Based on Eq. (22), the rate of cohesion for interactions within the jth module can be expressed as ICDj. If each module has only one component, the amount of ICD for that module is zero. For compensating this defect, 1 is added to the fraction of Eq. (22).
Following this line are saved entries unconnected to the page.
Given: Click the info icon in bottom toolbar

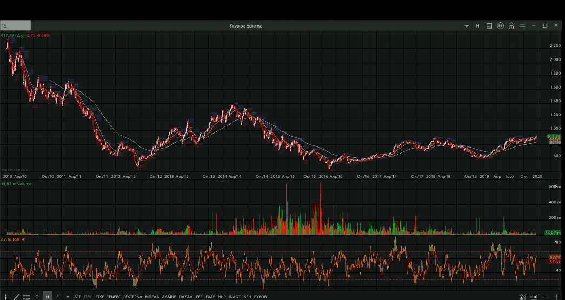Looking at the screenshot, I should [x=5, y=297].
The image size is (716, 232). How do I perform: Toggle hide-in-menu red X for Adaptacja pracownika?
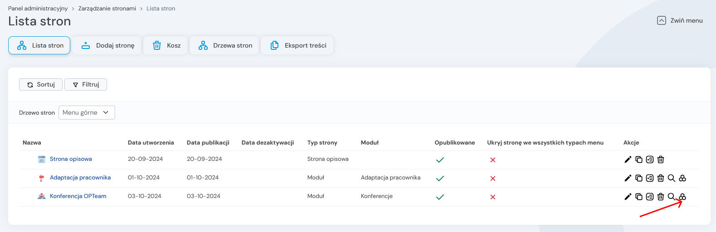click(x=493, y=179)
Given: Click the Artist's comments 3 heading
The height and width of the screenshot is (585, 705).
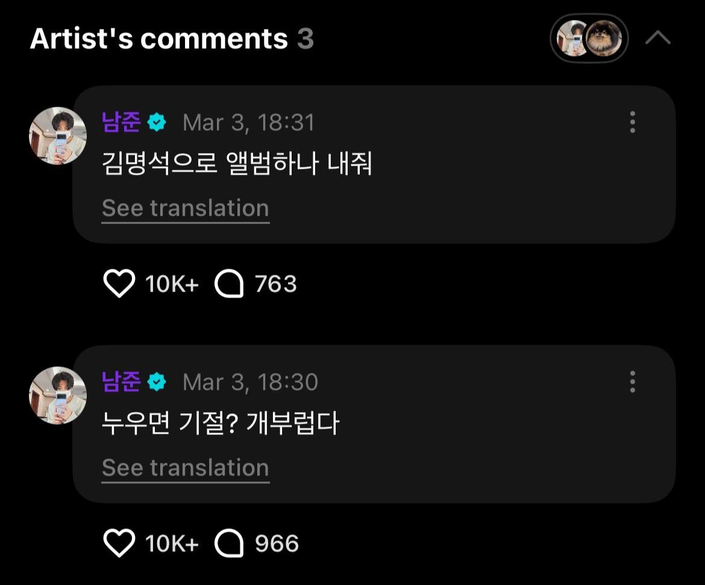Looking at the screenshot, I should coord(172,39).
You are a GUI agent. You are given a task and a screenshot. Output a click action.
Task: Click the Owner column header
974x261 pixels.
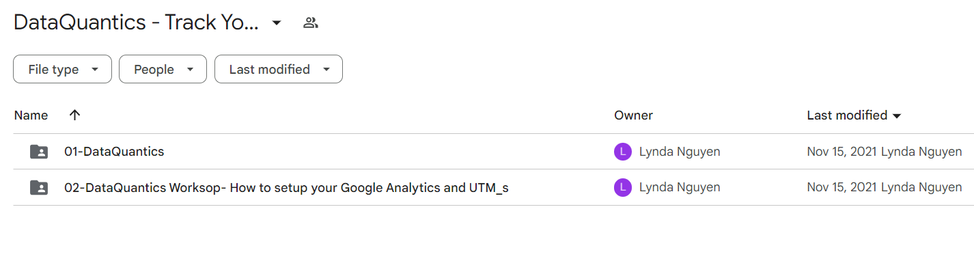(x=633, y=115)
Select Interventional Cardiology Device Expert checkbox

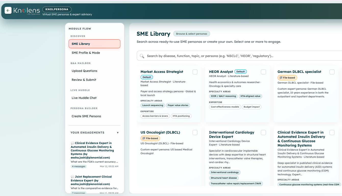(x=263, y=133)
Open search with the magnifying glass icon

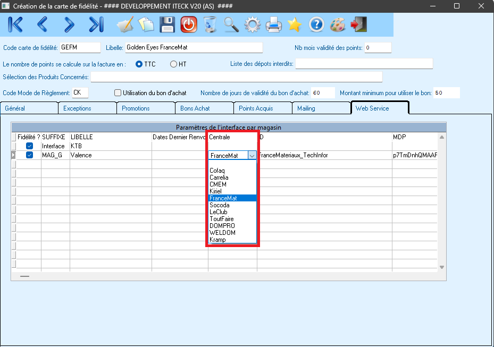click(x=231, y=24)
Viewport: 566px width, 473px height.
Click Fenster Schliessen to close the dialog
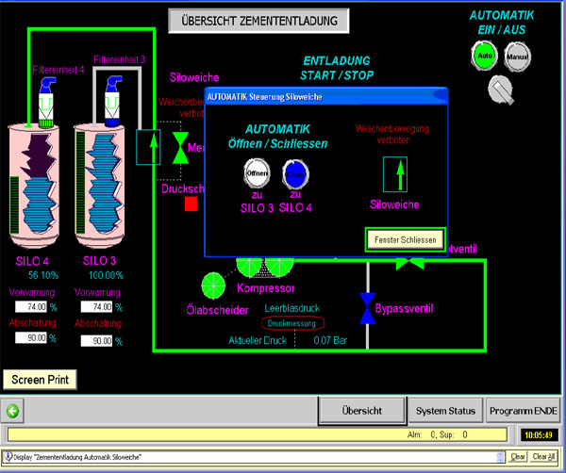pos(405,240)
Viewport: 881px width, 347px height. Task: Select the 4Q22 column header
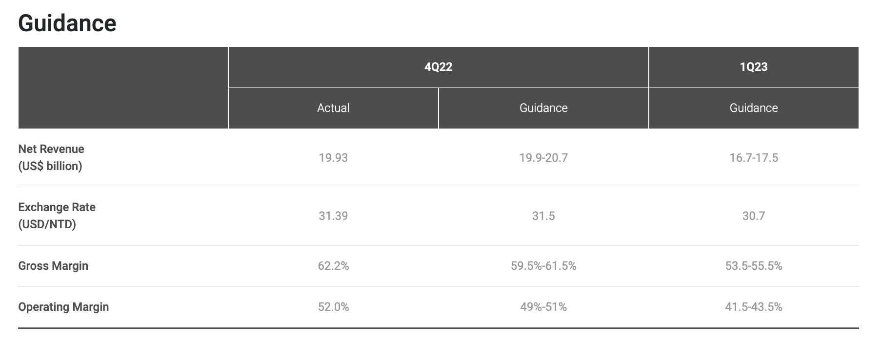pyautogui.click(x=439, y=67)
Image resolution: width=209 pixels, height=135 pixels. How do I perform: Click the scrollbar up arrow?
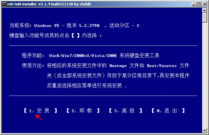(x=205, y=10)
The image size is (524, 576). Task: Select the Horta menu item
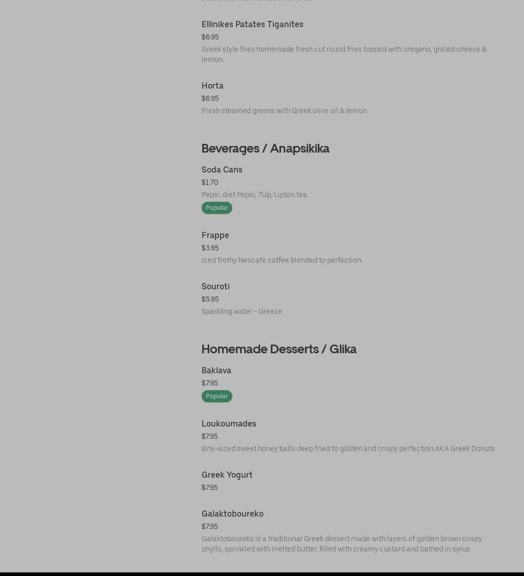pyautogui.click(x=212, y=86)
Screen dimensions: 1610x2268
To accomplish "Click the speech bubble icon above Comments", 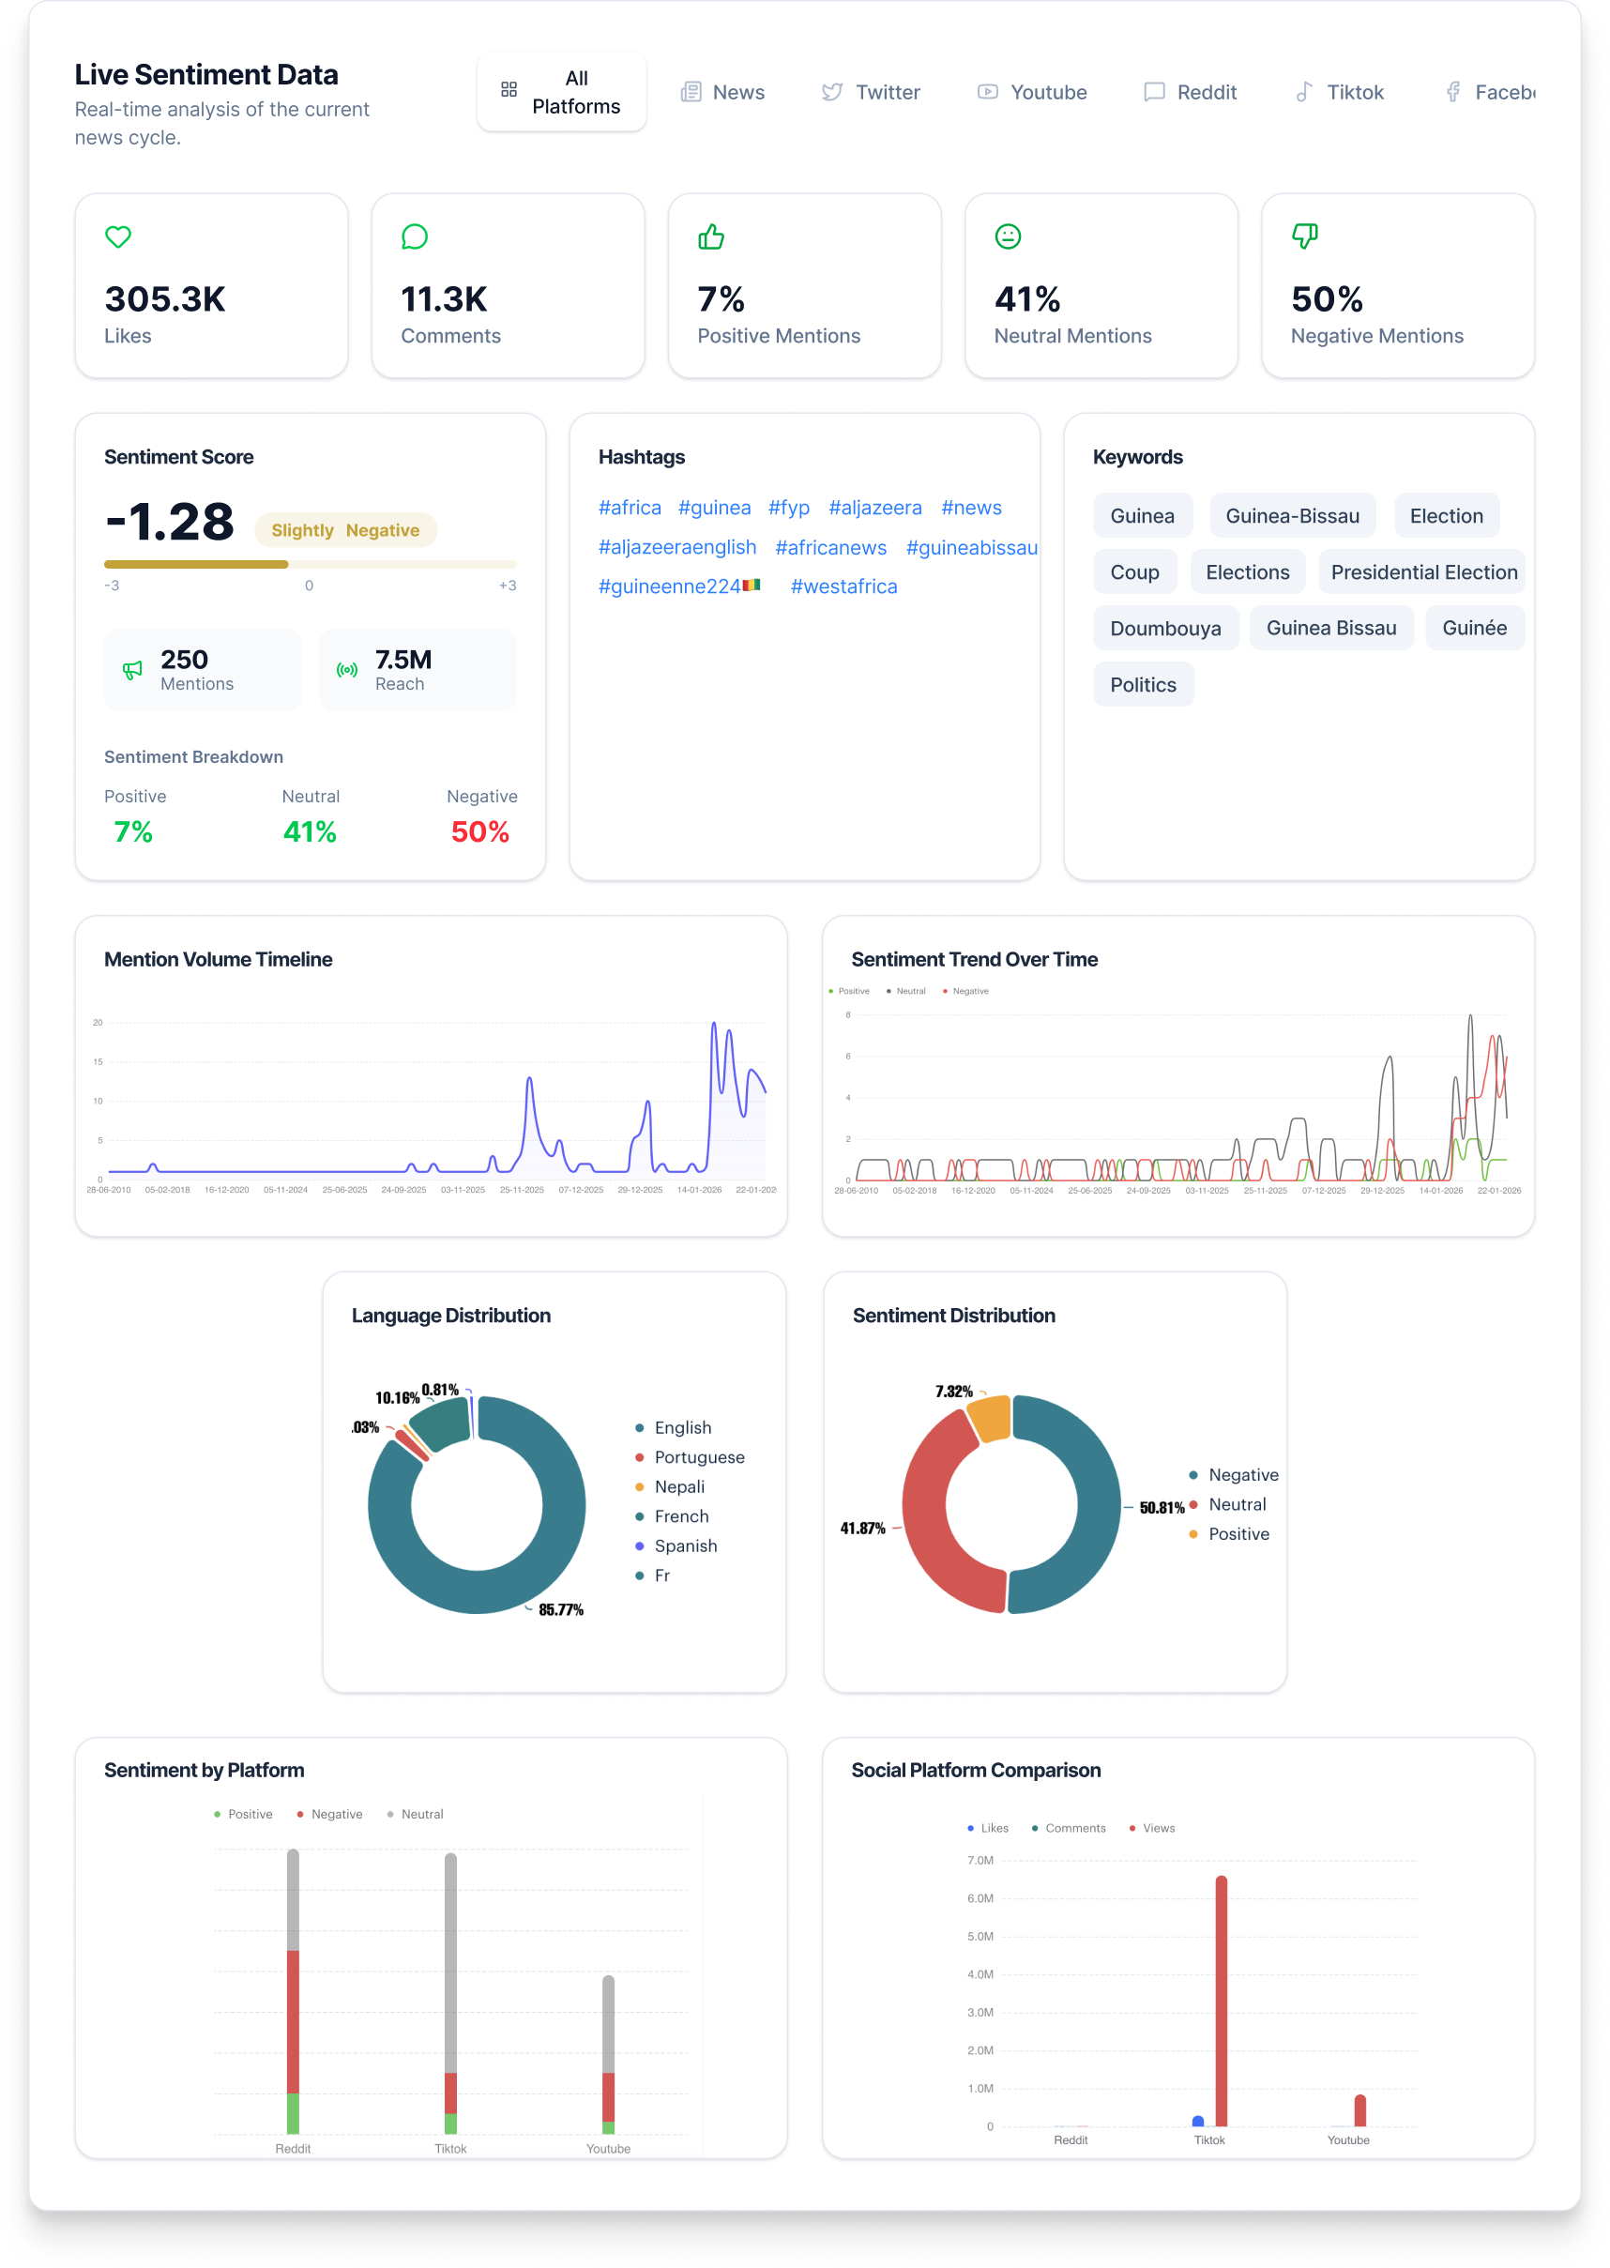I will tap(414, 237).
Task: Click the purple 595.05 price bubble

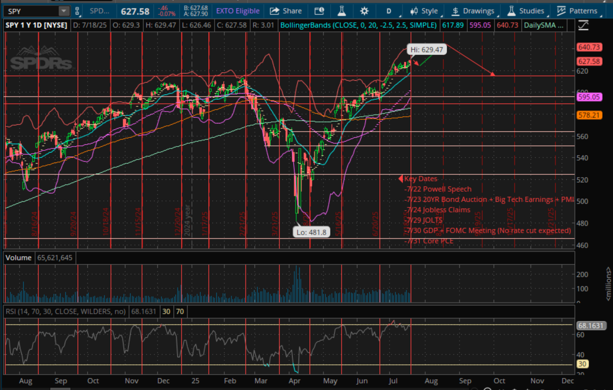Action: point(589,97)
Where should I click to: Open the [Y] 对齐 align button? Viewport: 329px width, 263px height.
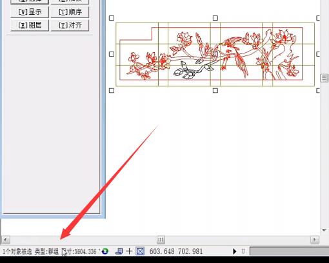coord(70,25)
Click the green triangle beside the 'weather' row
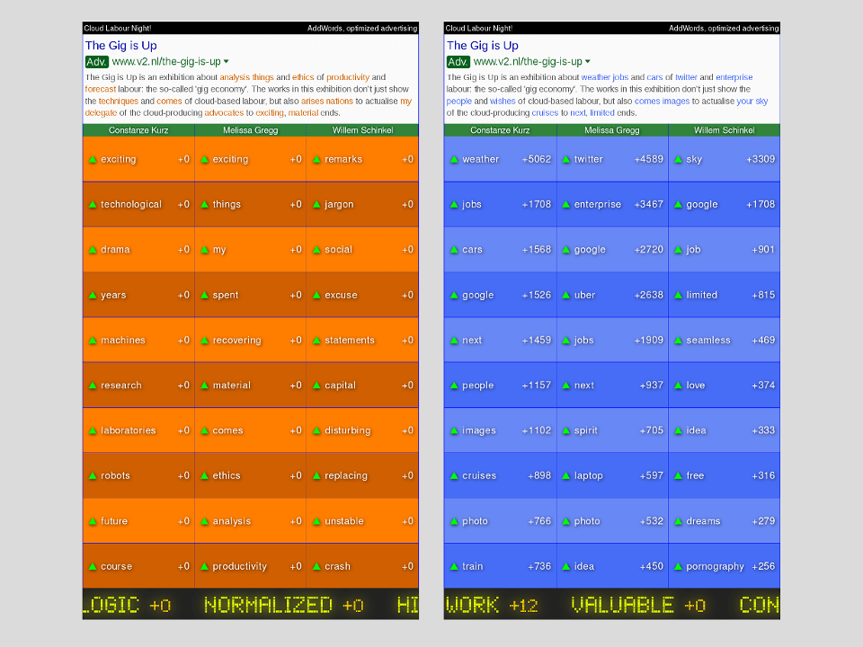863x647 pixels. pyautogui.click(x=454, y=159)
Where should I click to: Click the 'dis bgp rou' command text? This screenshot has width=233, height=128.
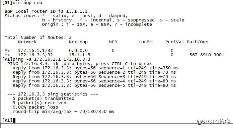pos(27,3)
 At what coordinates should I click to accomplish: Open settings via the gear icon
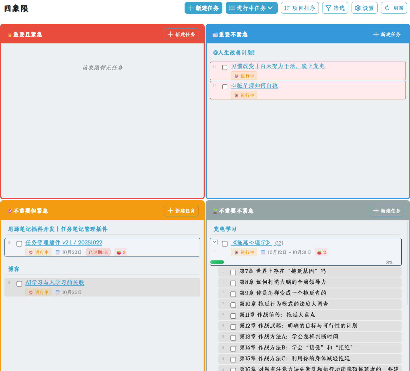click(358, 8)
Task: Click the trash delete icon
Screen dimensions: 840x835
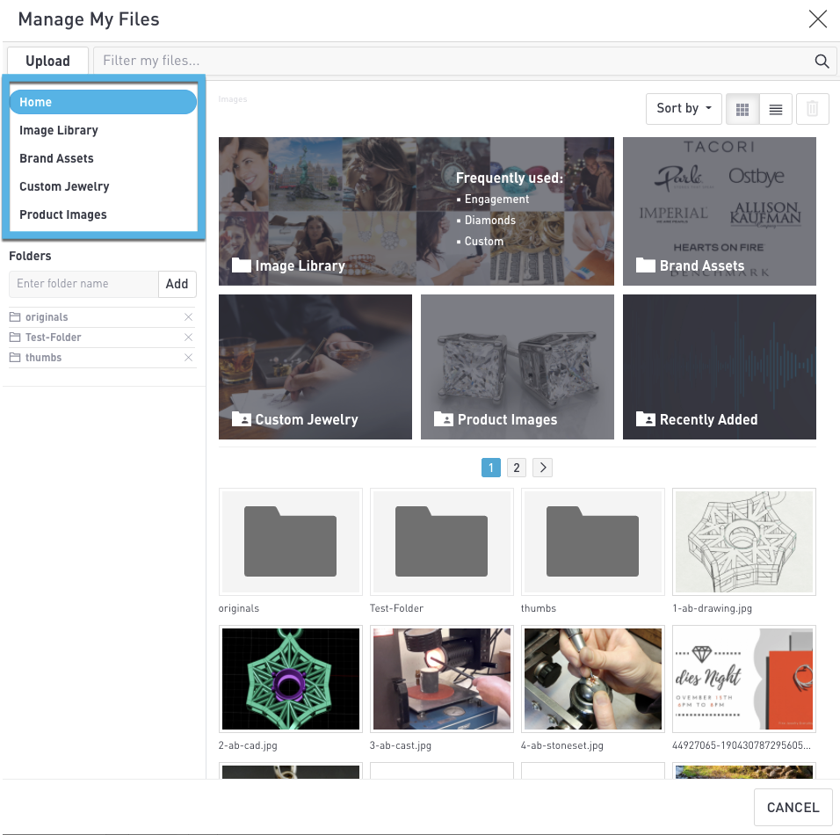Action: pyautogui.click(x=812, y=109)
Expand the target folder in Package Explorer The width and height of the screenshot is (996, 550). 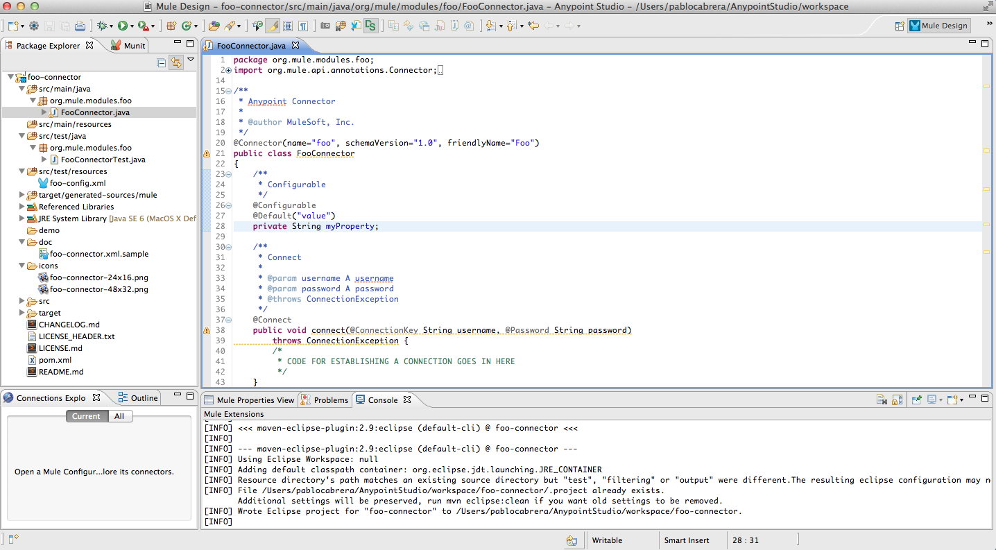click(21, 313)
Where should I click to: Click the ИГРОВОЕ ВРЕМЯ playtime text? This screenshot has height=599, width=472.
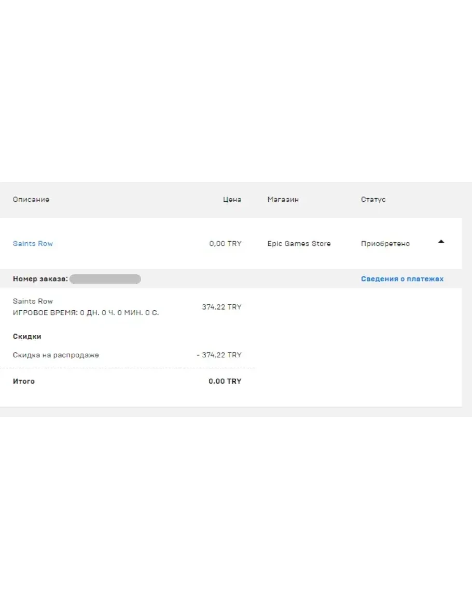(86, 313)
$$ {\text{ICD}}_{j} = \frac{{(CI_{{in}} )_{j} + 1}}{{(CI_{{in}} )_{j} + (CI_{{out}} )_{j} }} $$
(23)

In the above equation, ICDj is Intra Coupling Density for the j-th module, (CIin)j denotes the number of transactions of components within the jth module, and (CIout)j is the number of interactions of components between the jth module and the other modules.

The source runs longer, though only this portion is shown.